Diving into the Color Palette

The Unni application allows users to write rich content including essays, interactive tests, and tasks. I wanted the users to feel like co-creators. They can decorate their content with appropriate images. I then use these images to generate a unique color palette, enhancing their content.

Dynamic application recoloring

Here's a step-by-step description on how the palette generation algorithm works:

  1. Firstly, I quantize the image, reducing its colors to a smaller, manageable set.
  2. Then, I score these colors based on their vibrancy and how much of the image they cover. I can also filter out any colors that are nearly monochrome at this step.
  3. The color with the highest score becomes the source color, defining the overall color scheme.
  4. I then generate the remaining colors in the palette in compliance with the WCAG standard to ensure optimal contrast.
  5. Lastly, auxiliary colors are adjusted to be visually appealing. For example, if the source color is cool, error and success colors are shifted to cooler hues.

3D illustrations can engage users and add appeal to the application. But recoloring them can be a challenge. To do this, I follow these steps:

  1. Create a luminance map to assess the brightness of each pixel in the illustration.
  2. Apply a mask of the desired color to this map.
  3. Merge the colors from the luminance map and the mask.

Since different illustrations may require different approaches, I built a tool that lets me upload an illustration and select the best method for it. This tool has a built-in algorithm that provides suggestions on the best recoloring methods based on color properties e.g. contrast. It also lets users manually tweak the settings for more control.

§ RECORDS PROVIDED:
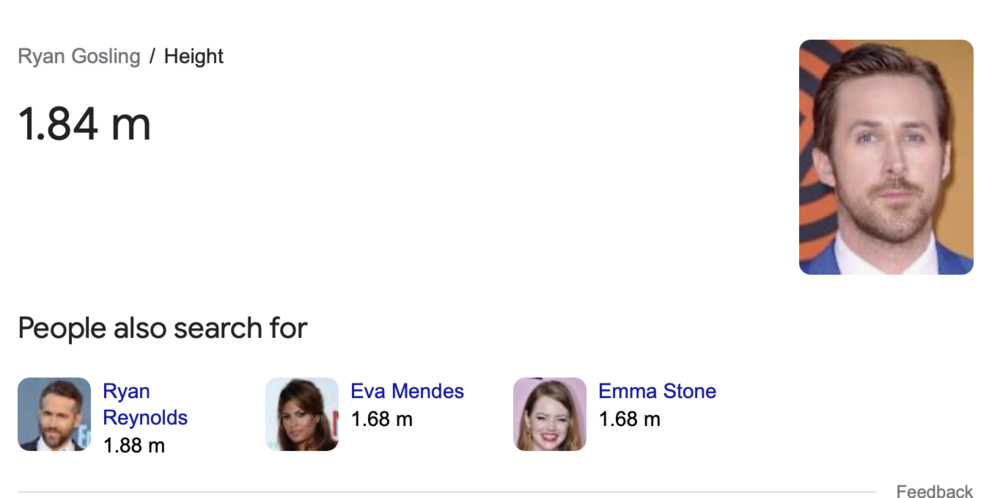The height and width of the screenshot is (498, 1000).
Task: Click the word Ryan above Reynolds
Action: (x=126, y=391)
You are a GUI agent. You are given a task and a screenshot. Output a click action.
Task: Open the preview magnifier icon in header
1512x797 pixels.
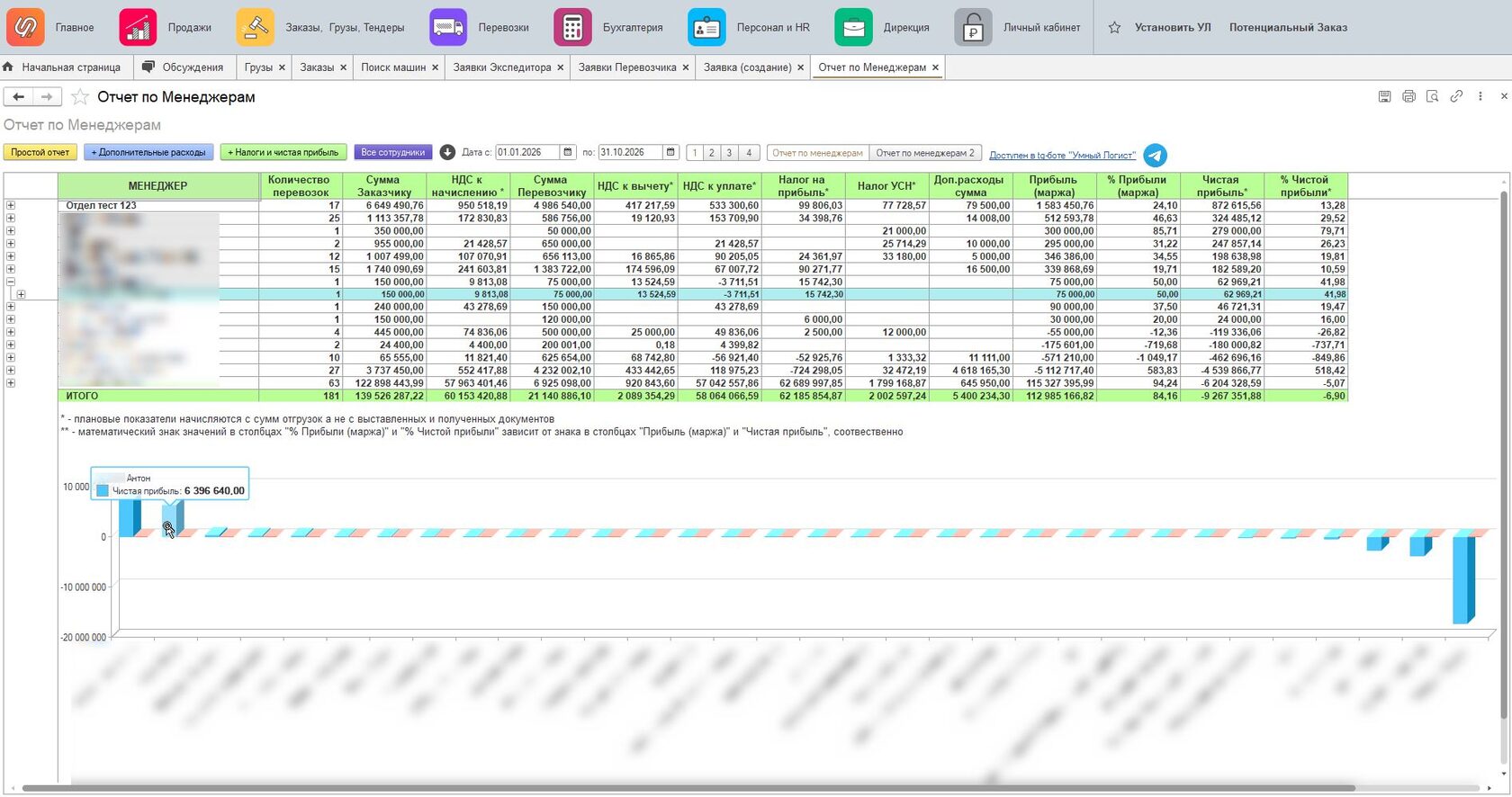(1432, 96)
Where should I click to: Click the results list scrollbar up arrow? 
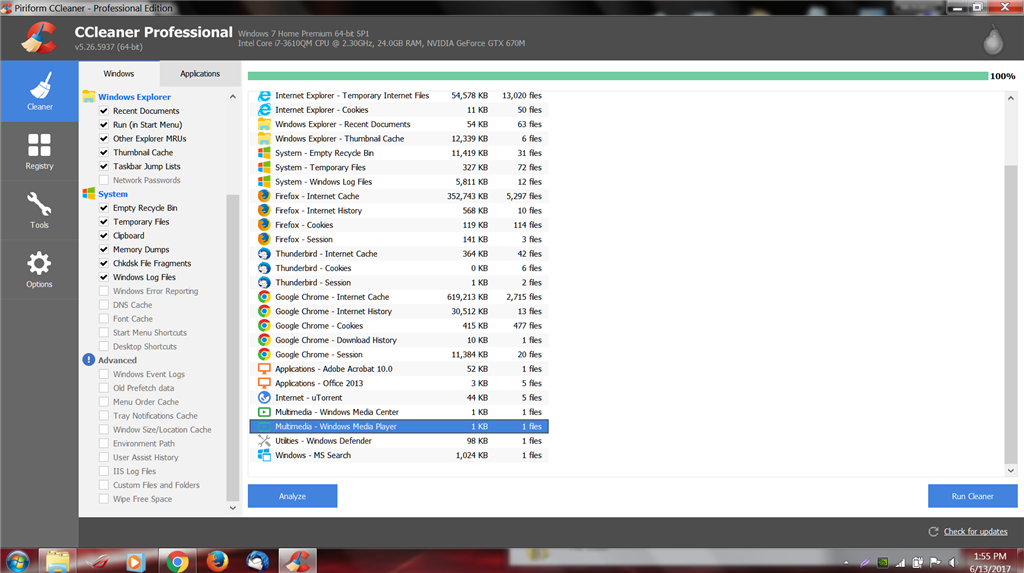pos(1010,98)
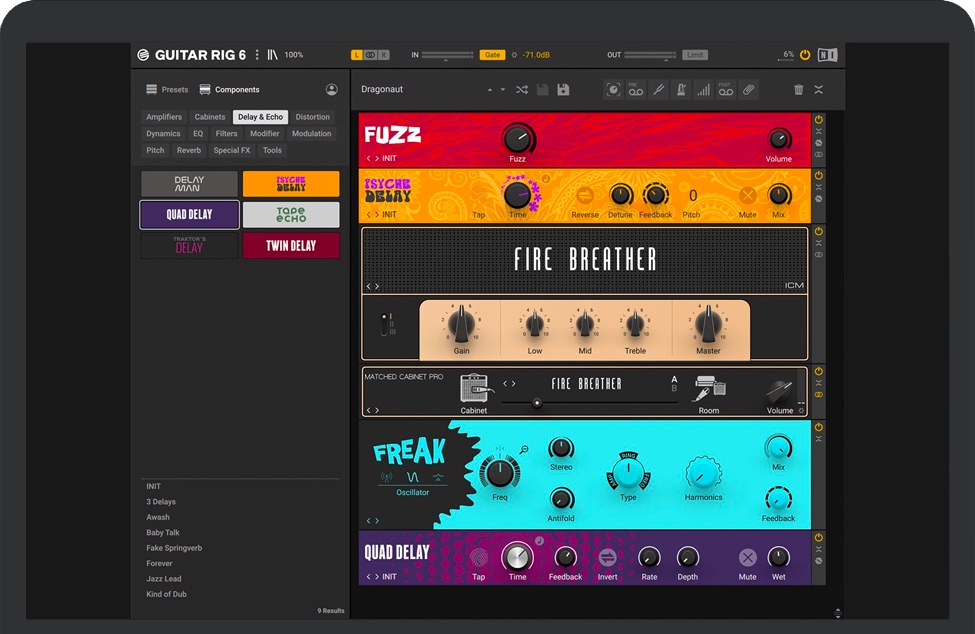Click the shuffle preset icon

point(522,90)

§ EXERCISES:
1/ Reproduce the records above word for word, leaving out the pictures.
2/ Resume the passage on color palettes in the Unni application, picking up after its last sentence.
The records are unrelated to the text on color palettes.

§ ANSWER LIST:
1/
The height and width of the screenshot is (498, 1000).
Task: Click the word Ryan above Reynolds
Action: (x=126, y=391)
You are a GUI agent. You are given a task and a screenshot. Output a click action.
Task: Open the preview magnifier icon in header
1512x797 pixels.
(1432, 96)
Where should I click to: Click the results list scrollbar up arrow? 
pos(1010,98)
Click the shuffle preset icon

point(522,90)

2/
Dynamic images recoloring

Implementing Motion

Micro-interactions

Since interface elements' colors are content-dependent, providing feedback through color change is not always an option. So, I use resizing: interactive components get bigger when users hover over them and smaller when clicked. However, animating this could cause performance issues or visual flaws.

To solve this, I turned to variable fonts. These fonts contain multiple variations in a single file and allow manipulation of various elements such as weight, width, style, and optical size. Variable fonts can be easily animated, making them perfect for this purpose.

The smooth and precise animations of variable fonts enhance the responsiveness of the interface, boosting overall user engagement. This method combines aesthetics and functionality, enriching the user experience while efficiently addressing potential performance issues.

For complex scenarios, I use view transitions—animations for when elements appear, reorder, or disappear. These transitions help reduce cognitive load and perceived latency. The challenge, however, lies in the performance trade-off for animating layout properties.

FLIP (First, Last, Inverse, Play) helps solve this. It's a technique that animates layout changes using fast CSS property such as transform. FLIP measures the state before and after a property changes (First and Last), rolls back the state (Inverse), and then animates the change (Play).

The real beauty of this technique lies in its efficiency; since most browsers can offload transform animations to the GPU, it's significantly faster and more performance-friendly than animating layout properties directly. This means less jank and a more fluid user experience.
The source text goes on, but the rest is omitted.